Kernel-Granger causality and the analysis of dynamical networks

Abstract

We propose a method of analysis of dynamical networks based on a recent measure of Granger causality between time series, based on kernel methods. The generalization of kernel-Granger causality to the multivariate case, here presented, shares the following features with the bivariate measures: (i) the nonlinearity of the regression model can be controlled by choosing the kernel function and (ii) the problem of false causalities, arising as the complexity of the model increases, is addressed by a selection strategy of the eigenvectors of a reduced Gram matrix whose range represents the additional features due to the second time series. Moreover, there is no a priori assumption that the network must be a directed acyclic graph. We apply the proposed approach to a network of chaotic maps and to a simulated genetic regulatory network: it is shown that the underlying topology of the network can be reconstructed from time series of node's dynamics, provided that a sufficient number of samples is available.
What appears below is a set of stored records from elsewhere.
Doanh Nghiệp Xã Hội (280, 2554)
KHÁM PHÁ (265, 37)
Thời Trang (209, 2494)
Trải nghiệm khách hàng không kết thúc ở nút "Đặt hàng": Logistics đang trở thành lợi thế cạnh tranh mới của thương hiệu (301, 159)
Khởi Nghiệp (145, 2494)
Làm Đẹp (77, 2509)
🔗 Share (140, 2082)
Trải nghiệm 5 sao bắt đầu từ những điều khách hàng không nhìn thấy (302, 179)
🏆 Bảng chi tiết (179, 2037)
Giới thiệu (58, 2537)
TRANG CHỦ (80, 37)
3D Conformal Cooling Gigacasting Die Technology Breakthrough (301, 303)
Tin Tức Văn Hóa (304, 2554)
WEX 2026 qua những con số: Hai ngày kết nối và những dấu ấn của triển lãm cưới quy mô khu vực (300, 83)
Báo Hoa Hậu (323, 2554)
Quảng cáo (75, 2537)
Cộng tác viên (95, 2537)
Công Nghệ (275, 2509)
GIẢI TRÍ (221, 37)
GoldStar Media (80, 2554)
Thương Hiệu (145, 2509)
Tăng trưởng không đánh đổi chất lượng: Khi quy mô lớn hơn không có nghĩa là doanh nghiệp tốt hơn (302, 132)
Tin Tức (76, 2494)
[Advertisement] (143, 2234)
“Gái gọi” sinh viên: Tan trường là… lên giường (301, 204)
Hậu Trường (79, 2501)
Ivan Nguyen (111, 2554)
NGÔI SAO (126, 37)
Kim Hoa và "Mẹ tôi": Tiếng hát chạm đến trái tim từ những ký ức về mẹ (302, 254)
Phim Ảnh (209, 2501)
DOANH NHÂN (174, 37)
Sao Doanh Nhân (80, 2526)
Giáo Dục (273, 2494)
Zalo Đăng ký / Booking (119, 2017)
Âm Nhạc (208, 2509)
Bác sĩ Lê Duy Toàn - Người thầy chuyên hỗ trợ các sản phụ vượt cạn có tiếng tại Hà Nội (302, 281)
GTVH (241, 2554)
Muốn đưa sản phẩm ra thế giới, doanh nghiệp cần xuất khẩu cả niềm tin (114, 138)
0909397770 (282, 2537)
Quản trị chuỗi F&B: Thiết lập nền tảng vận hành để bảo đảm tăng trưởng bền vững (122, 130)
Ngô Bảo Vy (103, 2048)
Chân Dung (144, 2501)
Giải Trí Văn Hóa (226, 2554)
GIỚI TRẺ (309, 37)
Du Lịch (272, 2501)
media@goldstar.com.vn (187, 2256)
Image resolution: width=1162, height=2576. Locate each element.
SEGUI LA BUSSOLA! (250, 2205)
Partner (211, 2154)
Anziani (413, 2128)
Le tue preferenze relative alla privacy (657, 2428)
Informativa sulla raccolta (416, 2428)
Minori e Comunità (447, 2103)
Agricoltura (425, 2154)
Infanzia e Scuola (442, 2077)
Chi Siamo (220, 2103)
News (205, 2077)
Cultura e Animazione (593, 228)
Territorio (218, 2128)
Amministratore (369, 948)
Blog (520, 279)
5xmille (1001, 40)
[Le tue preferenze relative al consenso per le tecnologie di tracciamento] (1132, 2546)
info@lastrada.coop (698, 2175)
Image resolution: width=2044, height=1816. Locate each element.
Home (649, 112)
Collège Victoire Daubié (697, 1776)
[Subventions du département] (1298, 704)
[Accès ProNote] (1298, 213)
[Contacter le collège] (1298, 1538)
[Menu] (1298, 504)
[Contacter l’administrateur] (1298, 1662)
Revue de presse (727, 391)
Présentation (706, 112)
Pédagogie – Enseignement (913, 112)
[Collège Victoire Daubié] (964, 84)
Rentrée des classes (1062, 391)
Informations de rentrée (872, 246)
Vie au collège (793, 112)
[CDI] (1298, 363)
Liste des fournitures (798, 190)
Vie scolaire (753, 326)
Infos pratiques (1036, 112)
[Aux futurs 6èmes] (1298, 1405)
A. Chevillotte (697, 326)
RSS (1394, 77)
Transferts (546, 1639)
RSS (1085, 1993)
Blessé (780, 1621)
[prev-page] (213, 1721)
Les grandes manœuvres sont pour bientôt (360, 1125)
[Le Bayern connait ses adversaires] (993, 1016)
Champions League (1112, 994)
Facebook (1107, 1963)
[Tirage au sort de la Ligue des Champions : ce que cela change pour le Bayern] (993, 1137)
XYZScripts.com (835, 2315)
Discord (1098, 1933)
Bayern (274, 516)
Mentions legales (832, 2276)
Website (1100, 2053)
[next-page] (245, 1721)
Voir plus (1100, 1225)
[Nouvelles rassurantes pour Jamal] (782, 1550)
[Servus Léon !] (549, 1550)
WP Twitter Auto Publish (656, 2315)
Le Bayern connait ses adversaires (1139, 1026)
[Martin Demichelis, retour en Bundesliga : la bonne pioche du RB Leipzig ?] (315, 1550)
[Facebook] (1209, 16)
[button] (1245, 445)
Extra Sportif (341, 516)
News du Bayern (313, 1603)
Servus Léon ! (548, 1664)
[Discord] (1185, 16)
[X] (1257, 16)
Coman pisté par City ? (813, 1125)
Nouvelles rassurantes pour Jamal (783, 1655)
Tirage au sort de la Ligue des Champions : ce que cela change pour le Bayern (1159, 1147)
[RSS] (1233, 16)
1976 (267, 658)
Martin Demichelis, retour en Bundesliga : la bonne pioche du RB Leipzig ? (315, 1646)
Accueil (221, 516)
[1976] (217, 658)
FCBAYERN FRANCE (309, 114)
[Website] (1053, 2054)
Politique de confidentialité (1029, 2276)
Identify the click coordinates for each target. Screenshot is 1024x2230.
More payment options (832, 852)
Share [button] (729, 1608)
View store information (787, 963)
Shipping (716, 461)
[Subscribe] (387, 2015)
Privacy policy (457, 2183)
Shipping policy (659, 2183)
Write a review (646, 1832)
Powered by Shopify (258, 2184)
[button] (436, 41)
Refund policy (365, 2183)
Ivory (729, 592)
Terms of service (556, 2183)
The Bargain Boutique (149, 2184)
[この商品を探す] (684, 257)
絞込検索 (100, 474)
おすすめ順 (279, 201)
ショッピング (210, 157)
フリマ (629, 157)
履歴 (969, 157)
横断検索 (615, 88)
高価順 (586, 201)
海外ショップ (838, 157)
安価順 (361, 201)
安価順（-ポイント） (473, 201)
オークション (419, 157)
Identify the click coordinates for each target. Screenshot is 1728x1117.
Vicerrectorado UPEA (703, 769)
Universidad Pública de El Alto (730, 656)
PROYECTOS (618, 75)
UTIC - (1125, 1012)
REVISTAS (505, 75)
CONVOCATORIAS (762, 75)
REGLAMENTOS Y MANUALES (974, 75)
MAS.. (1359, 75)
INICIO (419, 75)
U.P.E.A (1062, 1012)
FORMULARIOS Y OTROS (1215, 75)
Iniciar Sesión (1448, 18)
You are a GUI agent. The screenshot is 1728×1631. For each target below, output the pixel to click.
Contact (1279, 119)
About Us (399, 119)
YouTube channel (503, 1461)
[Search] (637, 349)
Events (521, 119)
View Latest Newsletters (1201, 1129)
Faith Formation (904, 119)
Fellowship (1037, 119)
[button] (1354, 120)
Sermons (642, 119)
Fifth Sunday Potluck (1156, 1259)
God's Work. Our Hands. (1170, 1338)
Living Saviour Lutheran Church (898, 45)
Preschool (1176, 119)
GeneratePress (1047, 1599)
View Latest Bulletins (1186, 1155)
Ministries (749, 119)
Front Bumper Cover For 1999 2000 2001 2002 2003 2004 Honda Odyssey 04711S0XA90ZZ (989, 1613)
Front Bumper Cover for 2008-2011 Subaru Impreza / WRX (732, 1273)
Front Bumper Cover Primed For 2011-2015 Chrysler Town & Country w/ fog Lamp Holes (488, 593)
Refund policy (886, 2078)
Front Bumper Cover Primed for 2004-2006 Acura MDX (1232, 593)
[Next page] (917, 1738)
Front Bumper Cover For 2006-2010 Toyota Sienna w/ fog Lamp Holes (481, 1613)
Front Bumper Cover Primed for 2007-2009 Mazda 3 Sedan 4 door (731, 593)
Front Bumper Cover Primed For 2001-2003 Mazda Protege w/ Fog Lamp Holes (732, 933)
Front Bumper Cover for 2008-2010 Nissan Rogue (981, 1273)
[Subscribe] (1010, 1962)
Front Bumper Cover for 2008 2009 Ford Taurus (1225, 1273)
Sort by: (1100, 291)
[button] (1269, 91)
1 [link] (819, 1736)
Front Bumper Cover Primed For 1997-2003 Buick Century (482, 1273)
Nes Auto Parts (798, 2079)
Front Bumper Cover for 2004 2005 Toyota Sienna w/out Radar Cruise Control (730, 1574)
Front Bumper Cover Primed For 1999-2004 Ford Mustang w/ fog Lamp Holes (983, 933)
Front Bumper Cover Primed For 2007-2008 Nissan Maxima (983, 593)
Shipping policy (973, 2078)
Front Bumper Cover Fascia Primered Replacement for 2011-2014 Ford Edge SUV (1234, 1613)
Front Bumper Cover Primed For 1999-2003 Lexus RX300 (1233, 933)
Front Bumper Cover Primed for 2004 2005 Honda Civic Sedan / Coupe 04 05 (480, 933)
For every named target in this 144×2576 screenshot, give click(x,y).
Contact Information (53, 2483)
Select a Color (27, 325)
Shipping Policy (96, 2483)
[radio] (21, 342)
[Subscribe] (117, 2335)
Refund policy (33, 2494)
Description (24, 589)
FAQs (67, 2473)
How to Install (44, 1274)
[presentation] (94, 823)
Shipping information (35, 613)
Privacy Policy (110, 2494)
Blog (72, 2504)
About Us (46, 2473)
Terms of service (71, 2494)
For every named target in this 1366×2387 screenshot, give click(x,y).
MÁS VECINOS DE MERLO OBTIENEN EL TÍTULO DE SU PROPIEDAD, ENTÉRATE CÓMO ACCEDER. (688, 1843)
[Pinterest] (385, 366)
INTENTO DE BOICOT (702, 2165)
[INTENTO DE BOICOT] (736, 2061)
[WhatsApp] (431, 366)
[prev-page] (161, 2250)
Considering a linear dynamical network, built by preferential attachment scheme, we show that for limited data use of the bivariate Granger causality is a better choice than methods using L1 minimization. Finally we consider real expression data from HeLa cells, 94 genes and 48 time points. The analysis of static correlations between genes reveals two modules corresponding to well-known transcription factors; Granger analysis puts in evidence 19 causal relationships, all involving genes related to tumor development.